* RECORDS FOR THIS TASK

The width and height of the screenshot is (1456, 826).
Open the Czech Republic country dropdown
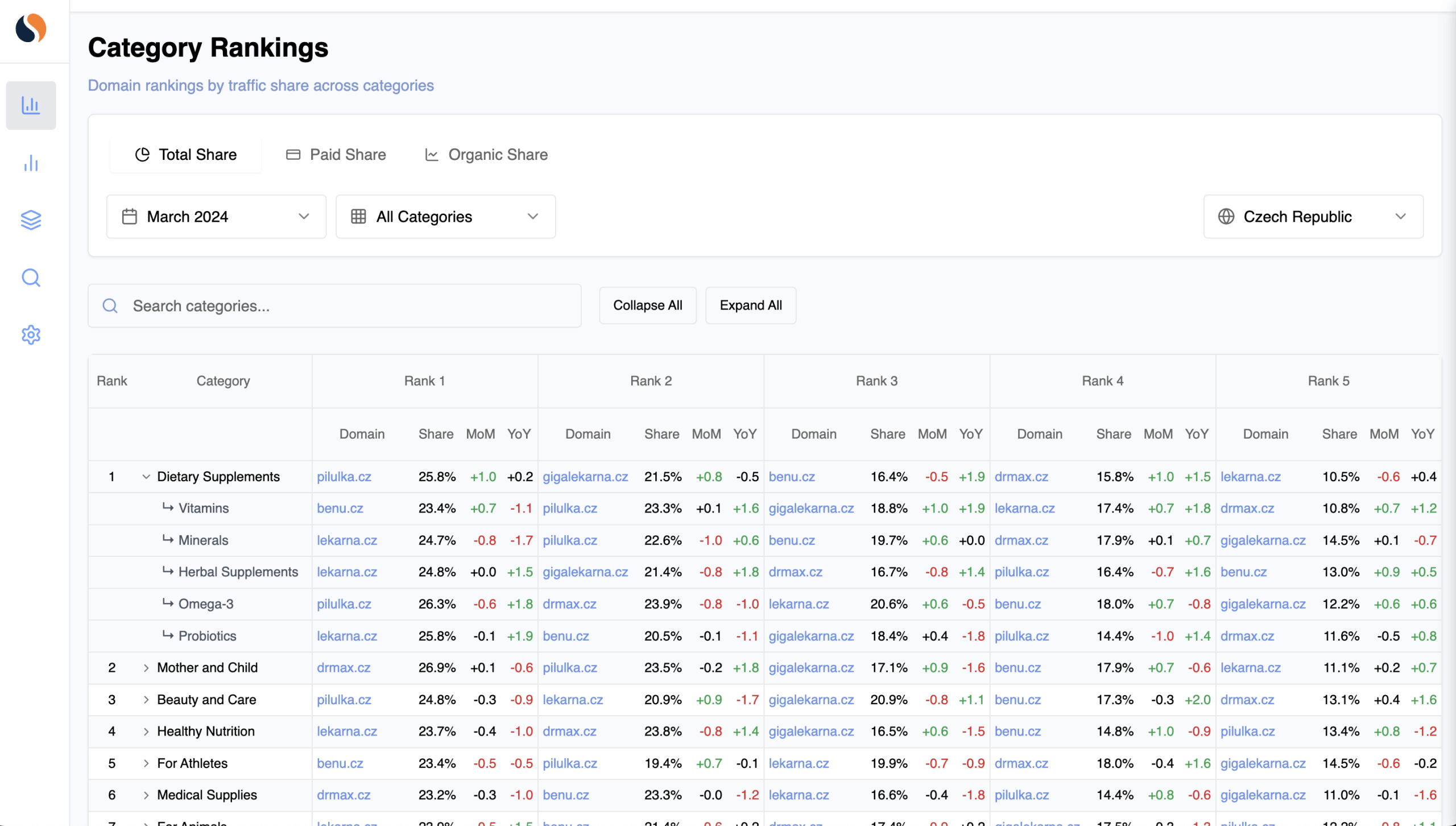pyautogui.click(x=1313, y=217)
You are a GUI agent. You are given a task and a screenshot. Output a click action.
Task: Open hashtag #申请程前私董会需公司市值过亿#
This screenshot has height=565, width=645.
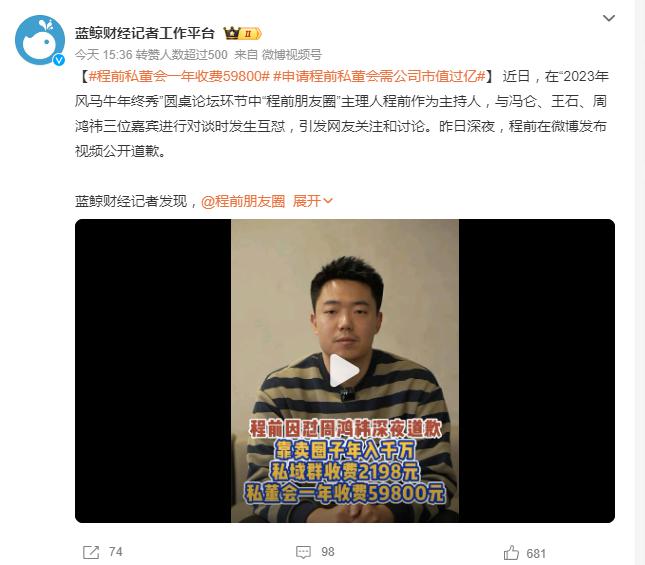[x=379, y=76]
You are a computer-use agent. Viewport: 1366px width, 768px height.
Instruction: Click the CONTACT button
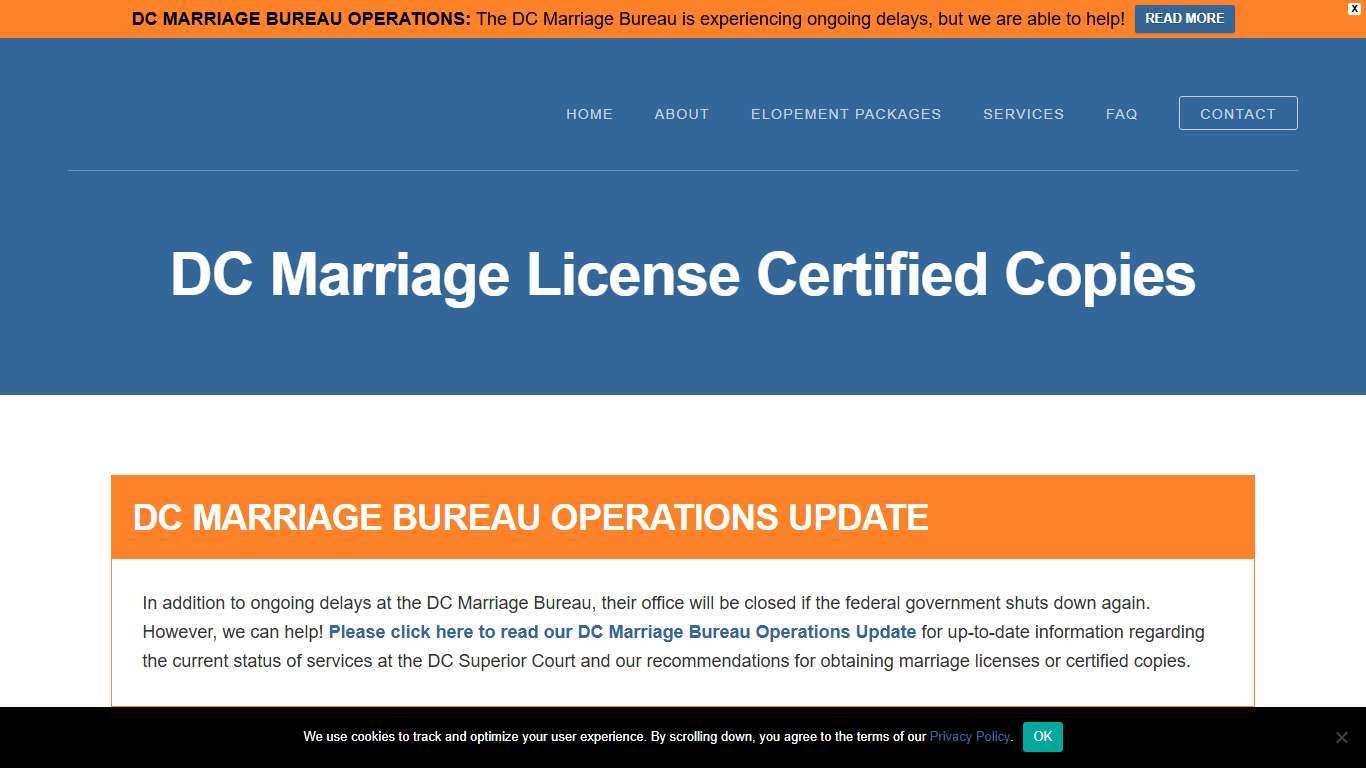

* SHORT EXERCISE
Rewrite these lines as a Markdown table with a Row column numbering them and a Line column holding each one, skipping blank lines. Leave the pictures out of your answer.

* EXERCISE ANSWER
| Row | Line |
|---|---|
| 1 | The width and height of the screenshot is (1456, 826). |
| 2 | Open the Czech Republic country dropdown |
| 3 | pyautogui.click(x=1313, y=217) |
| 4 | You are a GUI agent. You are given a task and a screenshot. Output a click action. |
| 5 | Task: Open hashtag #申请程前私董会需公司市值过亿# |
| 6 | This screenshot has height=565, width=645. |
| 7 | [x=379, y=76] |
| 8 | You are a computer-use agent. Viewport: 1366px width, 768px height. |
| 9 | Instruction: Click the CONTACT button |